Suddenly, the issue of Social Security is dominating the presidential campaign. Should Walter Mondale even hint that Ronald Reagan is even thinking of cutting the program, presidential spokesman Larry Speakes leaps to his lectern and promises -- nay vows -- there will be no such thing. Reagan, for whom Social Security long exemplified a government descending into the muck of socialism, has been born again as a New Democrat.

The non-debate on Social Security teaches us some things about this country. Like Dwight Eisenhower before him, Reagan has learned that the New Deal is not to be trifled with. The president is a slow learner, but it's finally dawned on him that what makes the New Deal programs so everlastingly popular is that they were, by and large, directed toward the vast middle class. You cannot, on pain of political death, mess with those benefits.

The other lesson, though, is that you can mess with the benefit programs of the Great Society. Those were by and large directed at the poor. These programs can be reduced, abolished, denigrated and mocked. Indeed, Reagan has managed to cut back on food stamps, welfare, legal services and a host of other programs. All it has earned him is the undying enmity of blacks and other minorities -- and a lead in the polls that would be the envy of any politician.

To be sure, there are some differences between the New Deal programs, particularly Social Security, and most Great Society programs. Social Security is considered an insurance program. You pay into it and you get something out. It is widely viewed as a contractual arrangement -- certainly moral, probably legal. Great Society programs, on the other hand, smack of government largess, welfare. They might be deserved, but they're certainly not earned.

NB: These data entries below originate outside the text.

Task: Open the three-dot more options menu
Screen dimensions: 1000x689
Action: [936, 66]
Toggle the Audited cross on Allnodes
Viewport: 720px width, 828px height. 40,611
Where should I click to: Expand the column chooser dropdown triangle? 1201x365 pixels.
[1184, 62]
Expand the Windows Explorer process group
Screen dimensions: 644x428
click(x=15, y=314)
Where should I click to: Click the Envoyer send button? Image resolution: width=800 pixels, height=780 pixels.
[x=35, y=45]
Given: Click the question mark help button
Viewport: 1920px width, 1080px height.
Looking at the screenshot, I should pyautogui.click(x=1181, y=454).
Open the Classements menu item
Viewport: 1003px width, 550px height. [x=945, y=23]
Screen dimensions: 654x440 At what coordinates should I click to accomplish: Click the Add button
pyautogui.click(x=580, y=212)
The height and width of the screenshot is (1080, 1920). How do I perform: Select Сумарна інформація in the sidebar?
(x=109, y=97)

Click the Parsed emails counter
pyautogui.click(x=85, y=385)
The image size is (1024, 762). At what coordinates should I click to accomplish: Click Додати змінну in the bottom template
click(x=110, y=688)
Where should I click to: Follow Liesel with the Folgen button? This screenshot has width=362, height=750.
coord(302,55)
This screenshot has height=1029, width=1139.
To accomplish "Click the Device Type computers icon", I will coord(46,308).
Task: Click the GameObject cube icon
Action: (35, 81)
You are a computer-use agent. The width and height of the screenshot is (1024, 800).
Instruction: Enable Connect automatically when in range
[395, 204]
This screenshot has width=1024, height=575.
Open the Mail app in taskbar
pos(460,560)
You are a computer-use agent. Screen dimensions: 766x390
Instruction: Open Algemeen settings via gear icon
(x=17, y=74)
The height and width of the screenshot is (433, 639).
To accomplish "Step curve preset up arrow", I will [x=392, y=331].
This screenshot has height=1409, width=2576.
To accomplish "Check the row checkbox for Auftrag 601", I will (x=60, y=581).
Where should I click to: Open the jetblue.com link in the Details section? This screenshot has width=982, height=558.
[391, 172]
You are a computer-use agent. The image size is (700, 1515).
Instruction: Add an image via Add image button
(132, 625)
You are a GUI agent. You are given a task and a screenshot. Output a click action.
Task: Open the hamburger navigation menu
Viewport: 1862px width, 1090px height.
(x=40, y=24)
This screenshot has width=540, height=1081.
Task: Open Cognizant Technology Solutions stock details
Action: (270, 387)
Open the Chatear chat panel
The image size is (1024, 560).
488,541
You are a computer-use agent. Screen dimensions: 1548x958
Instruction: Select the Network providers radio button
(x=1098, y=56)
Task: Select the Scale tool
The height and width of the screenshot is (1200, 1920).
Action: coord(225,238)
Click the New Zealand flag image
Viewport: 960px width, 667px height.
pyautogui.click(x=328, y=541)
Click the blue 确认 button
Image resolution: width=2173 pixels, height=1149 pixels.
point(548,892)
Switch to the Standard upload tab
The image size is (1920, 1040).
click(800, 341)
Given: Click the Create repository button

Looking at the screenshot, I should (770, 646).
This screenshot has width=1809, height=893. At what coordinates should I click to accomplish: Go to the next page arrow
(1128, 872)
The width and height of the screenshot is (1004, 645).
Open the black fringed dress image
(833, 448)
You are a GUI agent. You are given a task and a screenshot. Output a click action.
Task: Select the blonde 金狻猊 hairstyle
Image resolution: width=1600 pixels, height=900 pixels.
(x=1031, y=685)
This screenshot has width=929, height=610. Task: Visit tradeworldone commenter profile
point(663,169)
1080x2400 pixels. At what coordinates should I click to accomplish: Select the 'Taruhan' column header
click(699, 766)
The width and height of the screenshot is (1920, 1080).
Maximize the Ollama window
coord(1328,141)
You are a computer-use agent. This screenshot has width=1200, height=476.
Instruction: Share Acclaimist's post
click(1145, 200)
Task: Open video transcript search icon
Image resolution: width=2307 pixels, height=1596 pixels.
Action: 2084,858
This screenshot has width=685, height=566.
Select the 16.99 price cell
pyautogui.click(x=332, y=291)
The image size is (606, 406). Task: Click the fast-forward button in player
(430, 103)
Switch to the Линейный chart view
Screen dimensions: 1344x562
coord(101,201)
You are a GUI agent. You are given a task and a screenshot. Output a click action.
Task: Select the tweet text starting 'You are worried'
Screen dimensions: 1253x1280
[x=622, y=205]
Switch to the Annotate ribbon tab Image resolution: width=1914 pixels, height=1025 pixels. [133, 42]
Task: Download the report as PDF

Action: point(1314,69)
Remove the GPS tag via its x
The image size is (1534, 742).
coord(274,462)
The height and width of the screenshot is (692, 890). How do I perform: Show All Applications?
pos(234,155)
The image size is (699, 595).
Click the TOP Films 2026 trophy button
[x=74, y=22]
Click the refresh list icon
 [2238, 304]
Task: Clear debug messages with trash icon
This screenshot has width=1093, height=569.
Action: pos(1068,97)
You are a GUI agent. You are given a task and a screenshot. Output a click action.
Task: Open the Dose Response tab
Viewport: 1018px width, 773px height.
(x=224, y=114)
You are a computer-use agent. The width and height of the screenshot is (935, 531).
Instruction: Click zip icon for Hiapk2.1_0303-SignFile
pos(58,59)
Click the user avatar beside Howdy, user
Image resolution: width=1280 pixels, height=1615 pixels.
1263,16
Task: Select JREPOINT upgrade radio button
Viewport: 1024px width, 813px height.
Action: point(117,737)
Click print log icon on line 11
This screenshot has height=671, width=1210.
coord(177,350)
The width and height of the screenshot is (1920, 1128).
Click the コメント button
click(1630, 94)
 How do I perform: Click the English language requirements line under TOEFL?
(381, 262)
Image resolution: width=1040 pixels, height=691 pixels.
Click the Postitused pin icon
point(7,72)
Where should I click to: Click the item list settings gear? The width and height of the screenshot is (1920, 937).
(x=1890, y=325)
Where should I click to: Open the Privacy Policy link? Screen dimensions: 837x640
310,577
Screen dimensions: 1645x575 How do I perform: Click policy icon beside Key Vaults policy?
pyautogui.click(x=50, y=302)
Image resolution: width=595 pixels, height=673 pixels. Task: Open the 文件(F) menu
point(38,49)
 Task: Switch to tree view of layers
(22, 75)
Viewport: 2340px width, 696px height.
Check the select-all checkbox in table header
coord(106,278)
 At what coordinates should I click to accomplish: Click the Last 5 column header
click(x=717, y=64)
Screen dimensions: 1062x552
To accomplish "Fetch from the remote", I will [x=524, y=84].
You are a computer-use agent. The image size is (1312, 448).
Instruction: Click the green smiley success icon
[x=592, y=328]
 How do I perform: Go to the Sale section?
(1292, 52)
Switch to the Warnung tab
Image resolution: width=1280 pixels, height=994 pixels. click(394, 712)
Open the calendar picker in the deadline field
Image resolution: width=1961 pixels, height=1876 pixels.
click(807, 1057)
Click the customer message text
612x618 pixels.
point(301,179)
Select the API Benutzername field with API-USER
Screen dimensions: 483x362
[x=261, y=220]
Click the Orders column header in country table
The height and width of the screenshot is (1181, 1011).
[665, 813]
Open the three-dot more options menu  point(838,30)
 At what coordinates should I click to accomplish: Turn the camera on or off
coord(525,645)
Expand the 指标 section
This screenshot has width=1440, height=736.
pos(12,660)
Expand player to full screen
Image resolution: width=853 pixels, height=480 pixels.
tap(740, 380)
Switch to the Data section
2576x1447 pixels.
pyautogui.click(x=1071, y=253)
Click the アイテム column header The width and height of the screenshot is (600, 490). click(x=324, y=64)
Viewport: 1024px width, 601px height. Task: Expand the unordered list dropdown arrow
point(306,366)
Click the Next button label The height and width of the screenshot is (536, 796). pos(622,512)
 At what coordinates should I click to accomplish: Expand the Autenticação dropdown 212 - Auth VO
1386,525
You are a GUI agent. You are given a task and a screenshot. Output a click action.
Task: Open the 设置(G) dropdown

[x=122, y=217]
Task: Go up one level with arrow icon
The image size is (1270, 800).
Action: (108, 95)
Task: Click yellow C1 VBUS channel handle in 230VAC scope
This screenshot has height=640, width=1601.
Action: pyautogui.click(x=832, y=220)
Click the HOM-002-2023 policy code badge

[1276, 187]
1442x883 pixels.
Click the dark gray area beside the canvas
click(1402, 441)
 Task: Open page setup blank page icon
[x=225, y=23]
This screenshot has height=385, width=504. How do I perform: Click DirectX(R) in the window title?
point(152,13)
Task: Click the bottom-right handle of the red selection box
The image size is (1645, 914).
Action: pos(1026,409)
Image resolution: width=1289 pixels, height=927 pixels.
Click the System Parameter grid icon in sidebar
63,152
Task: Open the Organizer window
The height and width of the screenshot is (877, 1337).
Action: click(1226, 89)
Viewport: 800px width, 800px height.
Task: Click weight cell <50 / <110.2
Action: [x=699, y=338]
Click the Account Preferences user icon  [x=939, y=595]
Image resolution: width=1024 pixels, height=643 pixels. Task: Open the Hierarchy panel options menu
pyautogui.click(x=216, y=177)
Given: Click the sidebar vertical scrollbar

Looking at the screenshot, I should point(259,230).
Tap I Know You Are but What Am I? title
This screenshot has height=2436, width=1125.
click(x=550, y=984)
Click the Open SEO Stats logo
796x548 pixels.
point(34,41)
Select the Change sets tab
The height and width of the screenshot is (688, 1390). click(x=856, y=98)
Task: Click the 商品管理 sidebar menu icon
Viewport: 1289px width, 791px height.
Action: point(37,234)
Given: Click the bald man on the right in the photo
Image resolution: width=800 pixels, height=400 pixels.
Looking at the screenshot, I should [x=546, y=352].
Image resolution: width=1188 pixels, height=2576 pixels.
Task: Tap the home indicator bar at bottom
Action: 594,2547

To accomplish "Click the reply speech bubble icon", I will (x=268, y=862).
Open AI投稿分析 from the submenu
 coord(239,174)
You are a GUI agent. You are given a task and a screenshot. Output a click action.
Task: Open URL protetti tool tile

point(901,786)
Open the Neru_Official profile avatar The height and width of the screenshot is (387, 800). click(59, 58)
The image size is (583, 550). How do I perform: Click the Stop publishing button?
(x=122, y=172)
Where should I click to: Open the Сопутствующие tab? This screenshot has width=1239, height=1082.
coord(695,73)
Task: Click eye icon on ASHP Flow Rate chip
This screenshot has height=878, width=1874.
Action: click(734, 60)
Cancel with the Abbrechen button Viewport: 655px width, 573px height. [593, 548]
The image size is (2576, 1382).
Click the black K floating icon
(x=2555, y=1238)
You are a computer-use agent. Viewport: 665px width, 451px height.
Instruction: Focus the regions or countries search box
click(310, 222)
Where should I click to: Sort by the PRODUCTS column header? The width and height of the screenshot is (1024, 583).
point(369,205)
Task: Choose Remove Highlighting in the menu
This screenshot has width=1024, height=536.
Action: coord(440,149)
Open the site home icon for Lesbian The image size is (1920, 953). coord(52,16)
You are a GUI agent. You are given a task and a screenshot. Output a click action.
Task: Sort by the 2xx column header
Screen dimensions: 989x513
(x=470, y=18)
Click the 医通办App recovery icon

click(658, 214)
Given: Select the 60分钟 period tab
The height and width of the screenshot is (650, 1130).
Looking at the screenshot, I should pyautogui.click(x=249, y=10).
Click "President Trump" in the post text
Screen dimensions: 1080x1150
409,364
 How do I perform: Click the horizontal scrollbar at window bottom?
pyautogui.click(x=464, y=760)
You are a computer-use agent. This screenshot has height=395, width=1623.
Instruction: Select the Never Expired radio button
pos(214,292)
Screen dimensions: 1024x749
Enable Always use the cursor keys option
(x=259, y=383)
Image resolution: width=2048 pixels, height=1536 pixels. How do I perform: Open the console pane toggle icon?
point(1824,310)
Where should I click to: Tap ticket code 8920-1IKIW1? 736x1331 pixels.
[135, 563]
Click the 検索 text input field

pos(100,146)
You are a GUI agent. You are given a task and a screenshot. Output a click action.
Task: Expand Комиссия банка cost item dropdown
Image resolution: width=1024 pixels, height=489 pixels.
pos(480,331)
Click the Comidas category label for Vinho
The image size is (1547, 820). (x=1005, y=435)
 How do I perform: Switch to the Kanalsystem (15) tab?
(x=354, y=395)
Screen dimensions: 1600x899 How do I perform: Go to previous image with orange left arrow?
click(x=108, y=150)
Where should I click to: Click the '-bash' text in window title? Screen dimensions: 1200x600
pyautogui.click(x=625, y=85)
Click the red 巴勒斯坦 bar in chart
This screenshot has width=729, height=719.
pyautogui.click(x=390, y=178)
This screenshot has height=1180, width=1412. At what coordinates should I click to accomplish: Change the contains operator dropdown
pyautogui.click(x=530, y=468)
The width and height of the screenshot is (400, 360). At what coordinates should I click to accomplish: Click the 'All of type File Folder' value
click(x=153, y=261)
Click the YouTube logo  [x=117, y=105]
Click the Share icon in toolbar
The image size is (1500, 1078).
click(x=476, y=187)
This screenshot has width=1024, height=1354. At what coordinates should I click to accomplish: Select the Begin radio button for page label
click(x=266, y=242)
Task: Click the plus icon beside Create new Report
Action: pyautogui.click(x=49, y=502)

Nevertheless, there are other programs directed toward the middle class that are in no way insurance programs. Take government student loans. No one directly contributes to this program. Yet, of all the programs Reagan has trifled with, this one may have cost him the most politically. That's because the middle class in this country is like the proverbial 8-foot- tall gorilla. Don't take away its toys.

Now Mondale is remembering the lesson all Democrats learn at birth. For a while -- too long, his critics say -- he talked of fairness, listing the Great Society programs Reagan cut. The result was a resounding yawn heard the width and breadth of the nation. As a sleep-inducer, the fairness issue was second only to the deficit. Put the two together and they became a soporific overdose of Rip Van Winkle proportions.

But once Mondale brought up Social Security, and the entire nation raised itself from its stupor. This was not fairness, this was not the deficit, this was something that really mattered -- the continued pampering of the middle class. And Mondale was clever enough not to limit his dire warnings to those already retired or nearly so. He warned about Reagan's alleged long-term intentions -- and the president was quick to extend assurances to virtually, as they say in pro-life circles, the unborn. That's not surprising. The voting habits of the middle-aged and middle-class are not hypothetical. People aged 55 to 74 are nearly twice as likely to vote as those aged 18-29. Buzz-off, Yuppies.

The upshot is that between Social Security ($260 billion), which is inviolable, and the defense budget ($270 billion), which is nearly so, about half the proposed total federal budget for 1985 ($925.4 billion) is beyond debate. Neither candidate will seriously discuss cutting either one -- nor what that means to the poor and the disadvantaged, not to mention the young. Spring has turned to fall and the candidates have turned to Social Security. It is what it is and has always been -- an evergreen.